Account receivable financing has been a longstanding and important way businesses shrink the debt on their balance sheet and expand their operational capacity. By enabling businesses to receive early payment on their outstanding invoices from a buyer/customer this financing method can also decrease the number of days of sales outstanding and free up additional capital to be used to expand the business.

However, the financing solution often offered by banks has been criticized in the past for being inflexible when it comes to supporting customers of a business with weaker credit. For some banks the risk of non-payment is a major issue when determining whether to purchase certain receivables from their clients. One solution that could ease the friction between banks and clients is trade credit insurance.

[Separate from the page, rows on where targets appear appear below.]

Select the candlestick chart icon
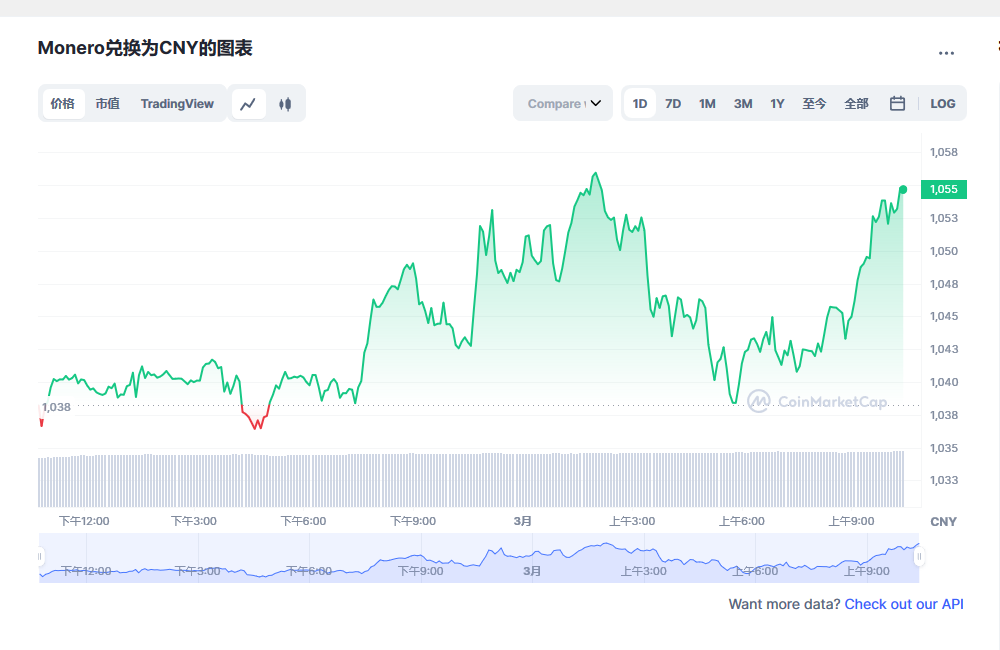 coord(286,103)
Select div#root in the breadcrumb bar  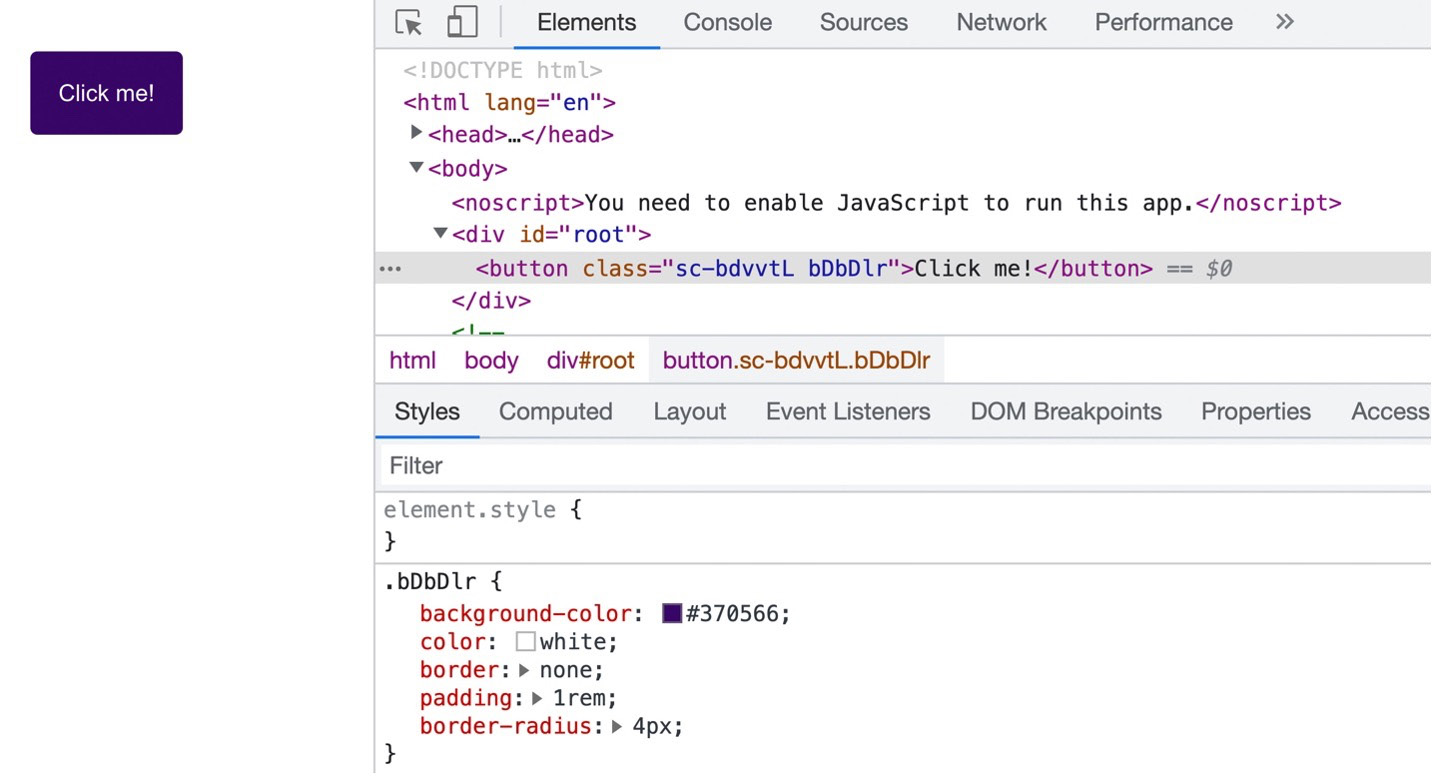pos(590,360)
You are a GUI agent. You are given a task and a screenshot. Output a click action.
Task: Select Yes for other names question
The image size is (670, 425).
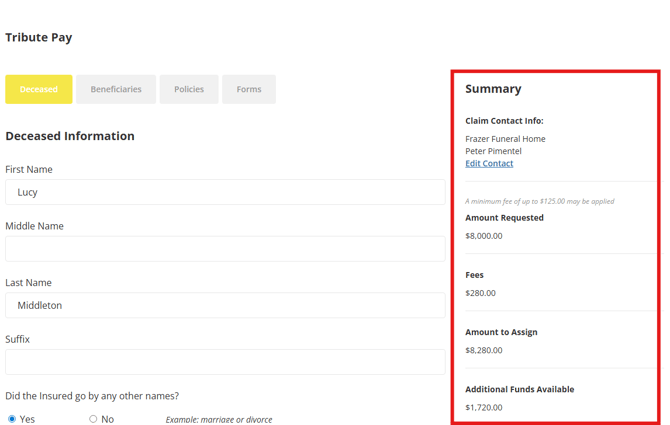point(12,419)
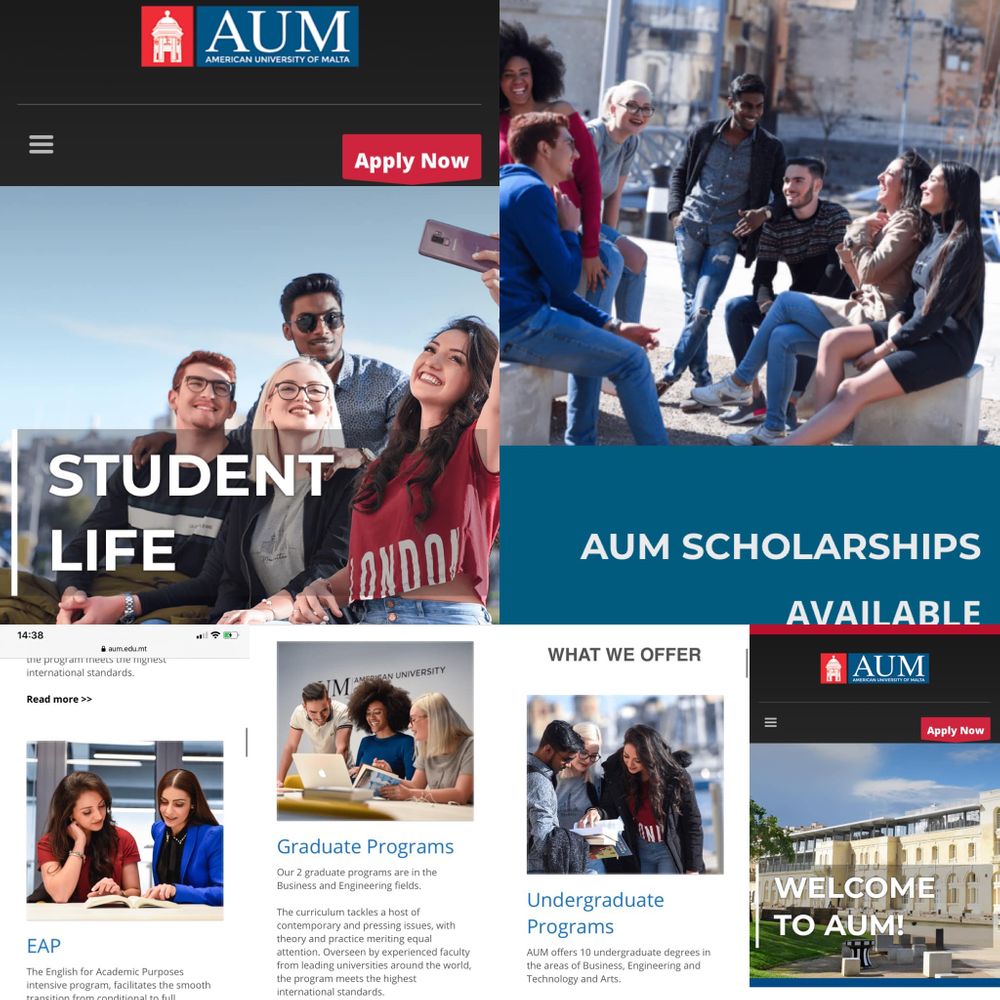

Used for ensuring the certainty of payment for a company's goods, trade credit insurance is increasingly being sought after by banks as a way of reducing the risk of onboarding buyers of their client's products and services to a particular account receivables programme. For instance, under a trade credit insurance backed programme, banks have an additional layer of due diligence on a particular customer's credit.

For banks the key to ensuring the acceptability of a significant portion of their customer's buyers rests in their ability to arrange a number of insurance policy arrangements with a number of companies. In Asia there are several international and local companies ranging from Allianz, who oversee Euler Hermes, to Seoul-based K-Sure, operations which all have experience in insuring the risk of potential buyers.

Aside from being able to onboard previously rejected buyers, a trade credit insured account receivables programme can also speed up the process for accepting receivables since risk departments are swayed by the knowledge that the bank is only purchasing the insured receivables.

The faster decision-making process is much appreciated by a bank, which is often pressured by its client to evaluate the creditworthiness of a large set of buyers. Ultimately, an improvement in the process of setting up and executing an account receivables programme can result in an increase of the programme limit.